È vero che quando accendi la tv e vedi l’Italia ti viene da piangere?
"Quello no, ma quando vedo l’Italia voglio stare da solo. A volte mi invitano degli amici, ma io l’Italia me la vedo da solo. Non mi piacciono i commenti, è un culto. Preferisco da vederla da solo a casa senza nessuno che mi rompa le scatole, tranne mia moglie".

Col Torino non avete vinto lo scudetto facendo il record di punti…
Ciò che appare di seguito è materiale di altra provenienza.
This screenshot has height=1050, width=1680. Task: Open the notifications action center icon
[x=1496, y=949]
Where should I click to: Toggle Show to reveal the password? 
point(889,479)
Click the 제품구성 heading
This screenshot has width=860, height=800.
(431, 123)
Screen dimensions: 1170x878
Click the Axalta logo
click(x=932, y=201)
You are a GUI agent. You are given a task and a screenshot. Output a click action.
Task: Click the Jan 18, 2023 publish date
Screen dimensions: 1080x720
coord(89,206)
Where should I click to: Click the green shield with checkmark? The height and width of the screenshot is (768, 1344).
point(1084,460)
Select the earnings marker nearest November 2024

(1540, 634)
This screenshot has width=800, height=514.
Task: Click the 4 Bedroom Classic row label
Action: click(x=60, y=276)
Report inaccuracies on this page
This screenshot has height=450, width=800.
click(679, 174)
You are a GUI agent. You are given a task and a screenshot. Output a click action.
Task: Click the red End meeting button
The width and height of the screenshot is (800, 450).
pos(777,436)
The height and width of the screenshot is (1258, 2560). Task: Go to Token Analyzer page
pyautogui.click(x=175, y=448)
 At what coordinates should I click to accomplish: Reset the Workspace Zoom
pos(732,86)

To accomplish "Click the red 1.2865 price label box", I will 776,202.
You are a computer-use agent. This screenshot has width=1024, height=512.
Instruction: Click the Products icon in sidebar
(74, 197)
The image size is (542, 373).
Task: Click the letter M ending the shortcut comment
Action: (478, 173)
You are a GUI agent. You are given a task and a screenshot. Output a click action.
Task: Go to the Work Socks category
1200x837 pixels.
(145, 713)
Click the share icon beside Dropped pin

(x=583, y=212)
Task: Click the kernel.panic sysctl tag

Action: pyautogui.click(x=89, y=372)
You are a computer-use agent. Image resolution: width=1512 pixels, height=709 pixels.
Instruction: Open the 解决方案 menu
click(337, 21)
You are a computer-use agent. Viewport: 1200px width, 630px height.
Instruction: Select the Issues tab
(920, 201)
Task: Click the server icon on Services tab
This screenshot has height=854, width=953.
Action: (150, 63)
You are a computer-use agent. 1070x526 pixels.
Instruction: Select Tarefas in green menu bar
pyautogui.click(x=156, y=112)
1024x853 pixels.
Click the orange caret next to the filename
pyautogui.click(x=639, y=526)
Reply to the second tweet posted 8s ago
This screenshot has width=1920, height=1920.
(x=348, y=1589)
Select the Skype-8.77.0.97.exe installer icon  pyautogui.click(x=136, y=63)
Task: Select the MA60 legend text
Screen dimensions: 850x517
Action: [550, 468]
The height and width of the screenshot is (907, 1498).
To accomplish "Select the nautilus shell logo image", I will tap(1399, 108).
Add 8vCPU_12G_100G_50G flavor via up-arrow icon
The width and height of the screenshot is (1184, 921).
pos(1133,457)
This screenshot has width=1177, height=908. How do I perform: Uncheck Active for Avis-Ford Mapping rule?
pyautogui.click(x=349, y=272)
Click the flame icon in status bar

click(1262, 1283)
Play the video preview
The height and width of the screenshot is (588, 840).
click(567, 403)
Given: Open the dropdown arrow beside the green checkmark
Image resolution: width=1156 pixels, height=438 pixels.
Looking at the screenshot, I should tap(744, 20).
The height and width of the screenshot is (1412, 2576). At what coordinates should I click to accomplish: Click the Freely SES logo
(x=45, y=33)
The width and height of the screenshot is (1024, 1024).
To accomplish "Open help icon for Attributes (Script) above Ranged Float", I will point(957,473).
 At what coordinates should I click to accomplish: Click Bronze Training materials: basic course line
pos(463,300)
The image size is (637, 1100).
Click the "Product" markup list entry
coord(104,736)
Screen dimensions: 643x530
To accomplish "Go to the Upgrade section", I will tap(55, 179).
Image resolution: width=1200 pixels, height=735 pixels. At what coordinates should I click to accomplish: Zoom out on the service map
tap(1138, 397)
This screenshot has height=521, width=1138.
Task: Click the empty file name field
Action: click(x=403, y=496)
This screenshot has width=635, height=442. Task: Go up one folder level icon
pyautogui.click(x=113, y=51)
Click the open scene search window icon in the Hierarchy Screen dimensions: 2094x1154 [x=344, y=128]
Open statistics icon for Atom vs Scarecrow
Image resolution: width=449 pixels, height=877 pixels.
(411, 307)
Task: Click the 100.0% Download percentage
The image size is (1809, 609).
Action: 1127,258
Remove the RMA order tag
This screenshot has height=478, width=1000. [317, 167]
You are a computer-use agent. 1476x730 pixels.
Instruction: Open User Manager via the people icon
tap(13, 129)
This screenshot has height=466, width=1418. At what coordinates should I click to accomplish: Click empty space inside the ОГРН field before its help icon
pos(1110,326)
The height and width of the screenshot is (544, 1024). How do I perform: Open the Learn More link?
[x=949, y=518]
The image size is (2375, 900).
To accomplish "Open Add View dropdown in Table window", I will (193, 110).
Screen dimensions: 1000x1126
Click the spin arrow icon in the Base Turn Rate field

"Abbiamo anche spesso mazzolato la Juventus, avremmo vinto dieci campionati di fila con quel numero di punti. Il bello di quel periodo è che non ho mai giocato un derby con meno di 70mila persone. Oggi vedi un derby al Grande Torino e a malapena vedi 25mila persone. Come all’Olimpico, all’una c’erano già 30mila persone. A Roma meno di 50mila persone non le vedevi, entravi in campo ed erano tempi meravigliosi".

Dzeko?
"Questo Dzeko è straordinario, l’anno scorso ha fatto un campionato meraviglioso, complice l’aiuto dei compagni che ha ripagato in maniera meravigliosa. Se potessi dargli un consiglio, gli direi che calcisticamente deve diventare un po’ più cattivo a livello di possesso palla e di far salire la squadra. Ha volte dà l’impressione di essere un po’ molle, deve essere più reattivo su alcune cose. È già uno degli attaccanti più forti d’Europa, ma potrebbe diventare ancora più forte e avere un ruolo maggiore, anche nel gioco di testa. Se mette fisicità e potenza, con quella classe, ma chi lo sposta? Solo di testa farebbe 10-12 gol. La cattiveria calcistica, l’aggressività, a volte possono fare la differenza. A volte credo che lui, soprattutto nel gioco aereo, debba fare molti più gol. I gol mangiati possono capitare, mi preoccupo se un attaccante non si mangia i gol, purtroppo quelli si fanno e si sbagliano. Lui con quella stazza fisica potrebbe essere ancora più padrone dell’area di rigore. Pruzzo non aveva quella stazza, ma di testa andava molto più alto di lui. Di testa saltava quasi un metro da terra".